**Your instructions:** Comb the records below for the string "class" and copy each line where it turns up.
%%
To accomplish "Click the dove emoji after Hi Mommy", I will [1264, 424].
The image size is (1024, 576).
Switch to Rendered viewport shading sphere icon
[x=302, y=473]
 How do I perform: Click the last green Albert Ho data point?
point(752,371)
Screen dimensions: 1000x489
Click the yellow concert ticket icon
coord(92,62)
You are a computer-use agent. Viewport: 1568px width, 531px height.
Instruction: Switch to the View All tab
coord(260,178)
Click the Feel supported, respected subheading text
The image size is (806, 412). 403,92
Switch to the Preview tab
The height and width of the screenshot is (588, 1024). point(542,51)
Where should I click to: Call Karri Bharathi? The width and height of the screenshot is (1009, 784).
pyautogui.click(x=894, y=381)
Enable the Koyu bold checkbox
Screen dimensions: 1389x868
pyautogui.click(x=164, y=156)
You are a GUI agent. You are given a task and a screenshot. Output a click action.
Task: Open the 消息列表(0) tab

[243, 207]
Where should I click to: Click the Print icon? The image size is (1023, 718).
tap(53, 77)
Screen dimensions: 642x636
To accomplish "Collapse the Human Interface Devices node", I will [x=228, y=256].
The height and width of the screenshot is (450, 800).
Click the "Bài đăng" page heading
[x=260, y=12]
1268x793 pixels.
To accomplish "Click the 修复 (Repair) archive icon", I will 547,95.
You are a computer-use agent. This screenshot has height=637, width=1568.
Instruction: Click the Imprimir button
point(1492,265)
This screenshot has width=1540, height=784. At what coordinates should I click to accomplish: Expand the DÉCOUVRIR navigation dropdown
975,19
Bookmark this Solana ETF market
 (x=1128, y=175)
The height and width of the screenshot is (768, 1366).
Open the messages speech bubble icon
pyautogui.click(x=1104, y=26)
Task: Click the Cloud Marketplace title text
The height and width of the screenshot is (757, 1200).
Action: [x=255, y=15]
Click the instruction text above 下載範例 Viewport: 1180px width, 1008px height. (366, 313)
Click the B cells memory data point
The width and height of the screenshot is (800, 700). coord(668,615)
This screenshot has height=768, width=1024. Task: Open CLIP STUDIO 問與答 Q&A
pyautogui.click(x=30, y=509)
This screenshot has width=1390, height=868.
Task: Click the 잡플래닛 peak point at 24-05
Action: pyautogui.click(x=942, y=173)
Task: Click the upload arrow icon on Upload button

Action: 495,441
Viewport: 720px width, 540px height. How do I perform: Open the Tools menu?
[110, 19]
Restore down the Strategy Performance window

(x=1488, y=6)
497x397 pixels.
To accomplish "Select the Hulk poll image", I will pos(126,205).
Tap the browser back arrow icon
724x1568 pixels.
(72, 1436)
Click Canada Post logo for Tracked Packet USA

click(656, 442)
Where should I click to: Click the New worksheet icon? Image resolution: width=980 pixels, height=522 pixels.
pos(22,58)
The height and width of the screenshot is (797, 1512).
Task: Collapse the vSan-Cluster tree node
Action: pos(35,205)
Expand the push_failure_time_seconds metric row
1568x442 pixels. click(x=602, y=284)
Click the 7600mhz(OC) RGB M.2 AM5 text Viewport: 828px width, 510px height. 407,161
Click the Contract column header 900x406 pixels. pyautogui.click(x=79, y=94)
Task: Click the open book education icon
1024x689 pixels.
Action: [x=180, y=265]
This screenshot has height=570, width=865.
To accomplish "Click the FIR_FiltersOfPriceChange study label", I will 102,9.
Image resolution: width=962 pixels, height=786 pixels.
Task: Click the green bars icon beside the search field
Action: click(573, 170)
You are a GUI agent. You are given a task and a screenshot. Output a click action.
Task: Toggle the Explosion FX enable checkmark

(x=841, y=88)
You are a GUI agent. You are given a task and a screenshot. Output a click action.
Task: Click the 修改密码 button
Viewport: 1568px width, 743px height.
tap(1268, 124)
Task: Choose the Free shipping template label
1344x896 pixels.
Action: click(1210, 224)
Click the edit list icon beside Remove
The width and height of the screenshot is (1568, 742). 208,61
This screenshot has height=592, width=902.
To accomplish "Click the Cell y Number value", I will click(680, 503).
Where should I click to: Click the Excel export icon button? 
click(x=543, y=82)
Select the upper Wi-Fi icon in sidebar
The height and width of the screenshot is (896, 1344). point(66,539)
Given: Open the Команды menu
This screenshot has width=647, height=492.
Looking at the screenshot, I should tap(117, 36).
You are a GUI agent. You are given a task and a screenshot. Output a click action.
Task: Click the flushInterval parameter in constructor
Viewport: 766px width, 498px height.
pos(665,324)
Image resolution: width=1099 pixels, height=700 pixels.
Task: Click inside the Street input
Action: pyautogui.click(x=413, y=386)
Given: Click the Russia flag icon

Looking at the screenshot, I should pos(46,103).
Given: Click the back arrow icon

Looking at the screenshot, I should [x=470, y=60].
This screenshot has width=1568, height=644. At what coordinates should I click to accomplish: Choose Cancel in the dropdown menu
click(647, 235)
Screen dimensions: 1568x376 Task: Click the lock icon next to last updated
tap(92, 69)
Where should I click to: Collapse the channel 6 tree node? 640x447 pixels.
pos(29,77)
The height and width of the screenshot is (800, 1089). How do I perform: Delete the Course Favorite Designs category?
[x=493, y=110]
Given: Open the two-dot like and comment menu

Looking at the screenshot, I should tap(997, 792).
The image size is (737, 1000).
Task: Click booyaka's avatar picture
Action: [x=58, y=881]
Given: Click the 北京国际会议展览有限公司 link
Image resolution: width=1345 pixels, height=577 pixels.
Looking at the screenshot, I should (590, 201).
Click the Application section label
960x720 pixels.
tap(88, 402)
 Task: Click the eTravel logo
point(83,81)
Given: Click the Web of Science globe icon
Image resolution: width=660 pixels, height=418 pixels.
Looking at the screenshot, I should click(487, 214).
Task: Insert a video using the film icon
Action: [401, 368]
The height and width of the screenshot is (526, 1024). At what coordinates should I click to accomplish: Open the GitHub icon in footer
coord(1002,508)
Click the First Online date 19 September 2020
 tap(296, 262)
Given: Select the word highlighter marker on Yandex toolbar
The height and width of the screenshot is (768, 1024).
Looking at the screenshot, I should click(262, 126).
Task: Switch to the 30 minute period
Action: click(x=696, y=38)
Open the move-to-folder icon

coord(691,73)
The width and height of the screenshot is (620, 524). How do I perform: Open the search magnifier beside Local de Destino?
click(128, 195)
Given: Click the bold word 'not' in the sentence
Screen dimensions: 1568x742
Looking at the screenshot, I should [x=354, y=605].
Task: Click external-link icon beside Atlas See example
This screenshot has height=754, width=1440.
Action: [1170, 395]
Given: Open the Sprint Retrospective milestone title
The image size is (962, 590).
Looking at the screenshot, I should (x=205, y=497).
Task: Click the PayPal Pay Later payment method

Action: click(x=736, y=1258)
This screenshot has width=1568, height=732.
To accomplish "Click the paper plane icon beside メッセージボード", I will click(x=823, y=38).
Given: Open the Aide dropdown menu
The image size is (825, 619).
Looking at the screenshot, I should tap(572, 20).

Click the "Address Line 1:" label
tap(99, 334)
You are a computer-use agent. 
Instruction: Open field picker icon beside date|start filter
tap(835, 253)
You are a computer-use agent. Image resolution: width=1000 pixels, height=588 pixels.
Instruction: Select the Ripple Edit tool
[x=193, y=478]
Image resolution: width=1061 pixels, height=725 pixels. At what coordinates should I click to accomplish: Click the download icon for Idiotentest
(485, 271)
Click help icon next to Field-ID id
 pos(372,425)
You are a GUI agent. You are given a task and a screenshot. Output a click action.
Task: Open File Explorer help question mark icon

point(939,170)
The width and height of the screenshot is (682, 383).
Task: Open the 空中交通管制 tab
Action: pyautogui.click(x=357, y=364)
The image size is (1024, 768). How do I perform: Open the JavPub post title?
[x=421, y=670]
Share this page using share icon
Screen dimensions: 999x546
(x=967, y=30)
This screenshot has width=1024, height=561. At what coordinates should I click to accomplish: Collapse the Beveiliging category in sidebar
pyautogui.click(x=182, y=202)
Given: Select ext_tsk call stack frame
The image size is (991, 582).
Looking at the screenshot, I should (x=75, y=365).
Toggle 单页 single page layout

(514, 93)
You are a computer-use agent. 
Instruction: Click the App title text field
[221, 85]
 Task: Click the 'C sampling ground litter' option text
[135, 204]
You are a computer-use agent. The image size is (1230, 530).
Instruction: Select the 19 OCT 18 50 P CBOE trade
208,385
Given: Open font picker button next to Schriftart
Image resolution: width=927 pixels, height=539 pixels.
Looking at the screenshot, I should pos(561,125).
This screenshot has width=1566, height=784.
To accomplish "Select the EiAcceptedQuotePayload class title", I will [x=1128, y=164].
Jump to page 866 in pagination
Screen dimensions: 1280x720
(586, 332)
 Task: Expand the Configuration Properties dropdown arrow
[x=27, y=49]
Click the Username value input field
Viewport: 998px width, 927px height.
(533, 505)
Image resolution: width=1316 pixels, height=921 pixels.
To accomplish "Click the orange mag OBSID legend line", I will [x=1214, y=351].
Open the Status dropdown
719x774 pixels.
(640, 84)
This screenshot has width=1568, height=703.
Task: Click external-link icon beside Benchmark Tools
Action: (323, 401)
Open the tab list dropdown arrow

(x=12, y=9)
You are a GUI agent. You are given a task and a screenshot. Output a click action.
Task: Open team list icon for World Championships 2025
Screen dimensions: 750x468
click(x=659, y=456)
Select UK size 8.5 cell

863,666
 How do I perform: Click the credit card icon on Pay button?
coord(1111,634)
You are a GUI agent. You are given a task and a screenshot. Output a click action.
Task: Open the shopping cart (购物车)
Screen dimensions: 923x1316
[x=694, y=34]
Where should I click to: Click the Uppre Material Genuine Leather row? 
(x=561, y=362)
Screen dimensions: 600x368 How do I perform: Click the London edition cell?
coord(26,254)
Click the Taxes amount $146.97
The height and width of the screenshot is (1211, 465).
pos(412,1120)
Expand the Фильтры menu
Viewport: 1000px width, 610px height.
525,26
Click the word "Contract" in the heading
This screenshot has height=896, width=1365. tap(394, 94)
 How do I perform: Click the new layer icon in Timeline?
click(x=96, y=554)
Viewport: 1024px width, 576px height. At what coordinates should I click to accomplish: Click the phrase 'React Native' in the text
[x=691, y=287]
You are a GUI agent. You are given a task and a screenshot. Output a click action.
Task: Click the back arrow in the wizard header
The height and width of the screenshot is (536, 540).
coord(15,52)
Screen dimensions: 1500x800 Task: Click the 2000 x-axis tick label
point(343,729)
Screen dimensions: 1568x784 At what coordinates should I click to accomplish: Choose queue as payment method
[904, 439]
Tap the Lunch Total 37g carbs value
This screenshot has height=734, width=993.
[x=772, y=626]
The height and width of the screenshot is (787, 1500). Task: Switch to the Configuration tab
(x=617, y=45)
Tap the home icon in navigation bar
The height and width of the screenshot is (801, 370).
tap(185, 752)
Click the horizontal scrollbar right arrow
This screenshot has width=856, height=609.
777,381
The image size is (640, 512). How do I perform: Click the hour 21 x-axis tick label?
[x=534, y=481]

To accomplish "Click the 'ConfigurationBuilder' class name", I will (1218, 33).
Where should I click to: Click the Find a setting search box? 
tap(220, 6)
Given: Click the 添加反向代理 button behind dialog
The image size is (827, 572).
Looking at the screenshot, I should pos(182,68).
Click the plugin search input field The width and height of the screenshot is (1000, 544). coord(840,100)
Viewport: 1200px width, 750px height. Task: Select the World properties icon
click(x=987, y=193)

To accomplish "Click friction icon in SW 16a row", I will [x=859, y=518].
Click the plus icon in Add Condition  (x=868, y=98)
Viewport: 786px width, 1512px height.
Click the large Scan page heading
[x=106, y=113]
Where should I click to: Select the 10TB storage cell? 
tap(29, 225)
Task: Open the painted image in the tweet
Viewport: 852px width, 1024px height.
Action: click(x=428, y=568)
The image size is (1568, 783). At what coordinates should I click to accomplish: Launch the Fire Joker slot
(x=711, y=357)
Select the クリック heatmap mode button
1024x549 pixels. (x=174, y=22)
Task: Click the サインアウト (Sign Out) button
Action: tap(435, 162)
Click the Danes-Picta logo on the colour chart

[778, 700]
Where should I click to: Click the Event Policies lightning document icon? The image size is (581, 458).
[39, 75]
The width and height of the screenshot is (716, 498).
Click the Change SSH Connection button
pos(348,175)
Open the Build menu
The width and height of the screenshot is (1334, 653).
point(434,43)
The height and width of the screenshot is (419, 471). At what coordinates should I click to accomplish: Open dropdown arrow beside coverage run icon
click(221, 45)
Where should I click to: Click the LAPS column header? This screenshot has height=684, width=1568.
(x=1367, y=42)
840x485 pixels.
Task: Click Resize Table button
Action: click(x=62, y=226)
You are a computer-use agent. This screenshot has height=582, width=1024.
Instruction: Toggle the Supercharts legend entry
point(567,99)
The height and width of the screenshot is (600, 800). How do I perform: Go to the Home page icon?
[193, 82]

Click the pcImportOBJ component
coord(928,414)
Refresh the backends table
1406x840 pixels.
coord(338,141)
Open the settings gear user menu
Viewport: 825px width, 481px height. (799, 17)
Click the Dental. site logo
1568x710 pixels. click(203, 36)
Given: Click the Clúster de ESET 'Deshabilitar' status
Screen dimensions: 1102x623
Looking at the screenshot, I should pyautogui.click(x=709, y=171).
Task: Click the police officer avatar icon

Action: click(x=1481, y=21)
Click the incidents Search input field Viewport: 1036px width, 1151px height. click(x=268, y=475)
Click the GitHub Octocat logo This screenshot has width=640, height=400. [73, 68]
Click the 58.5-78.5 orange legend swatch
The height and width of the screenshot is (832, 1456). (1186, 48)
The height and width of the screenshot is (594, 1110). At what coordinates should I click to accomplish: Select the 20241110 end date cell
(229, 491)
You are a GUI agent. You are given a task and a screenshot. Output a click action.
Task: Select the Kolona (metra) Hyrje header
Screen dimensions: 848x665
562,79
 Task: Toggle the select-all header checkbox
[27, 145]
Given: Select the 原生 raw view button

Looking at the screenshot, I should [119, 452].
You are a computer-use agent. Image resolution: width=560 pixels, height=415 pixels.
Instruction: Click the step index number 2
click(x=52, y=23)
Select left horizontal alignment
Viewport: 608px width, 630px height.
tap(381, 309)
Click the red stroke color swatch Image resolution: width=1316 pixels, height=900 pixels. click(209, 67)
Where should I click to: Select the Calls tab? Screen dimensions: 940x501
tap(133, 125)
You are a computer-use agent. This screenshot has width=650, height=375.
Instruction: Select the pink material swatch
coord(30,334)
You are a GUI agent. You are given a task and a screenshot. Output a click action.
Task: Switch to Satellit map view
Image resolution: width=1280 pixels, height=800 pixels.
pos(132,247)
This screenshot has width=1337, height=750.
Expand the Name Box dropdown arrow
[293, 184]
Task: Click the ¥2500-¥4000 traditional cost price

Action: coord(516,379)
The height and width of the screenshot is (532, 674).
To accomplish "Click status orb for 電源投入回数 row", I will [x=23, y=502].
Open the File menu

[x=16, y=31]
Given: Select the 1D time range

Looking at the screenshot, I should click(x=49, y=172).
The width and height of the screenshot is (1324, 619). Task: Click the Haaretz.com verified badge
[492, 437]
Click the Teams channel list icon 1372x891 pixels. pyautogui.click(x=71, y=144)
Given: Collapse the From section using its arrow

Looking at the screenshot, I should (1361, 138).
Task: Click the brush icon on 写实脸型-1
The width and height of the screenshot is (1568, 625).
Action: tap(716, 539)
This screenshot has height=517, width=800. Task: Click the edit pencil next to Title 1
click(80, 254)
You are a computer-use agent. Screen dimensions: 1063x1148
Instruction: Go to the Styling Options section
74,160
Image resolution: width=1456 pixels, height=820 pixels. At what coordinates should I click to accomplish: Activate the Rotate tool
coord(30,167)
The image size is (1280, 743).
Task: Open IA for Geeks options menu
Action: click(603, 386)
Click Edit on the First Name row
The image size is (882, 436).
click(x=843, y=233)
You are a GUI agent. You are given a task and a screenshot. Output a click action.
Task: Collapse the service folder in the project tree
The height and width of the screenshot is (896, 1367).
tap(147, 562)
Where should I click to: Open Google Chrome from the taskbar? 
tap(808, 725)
%%
**Answer area:**
To accomplish "Select the EiAcceptedQuotePayload class title", I will [x=1128, y=164].
To accomplish "Click the 'ConfigurationBuilder' class name", I will (1218, 33).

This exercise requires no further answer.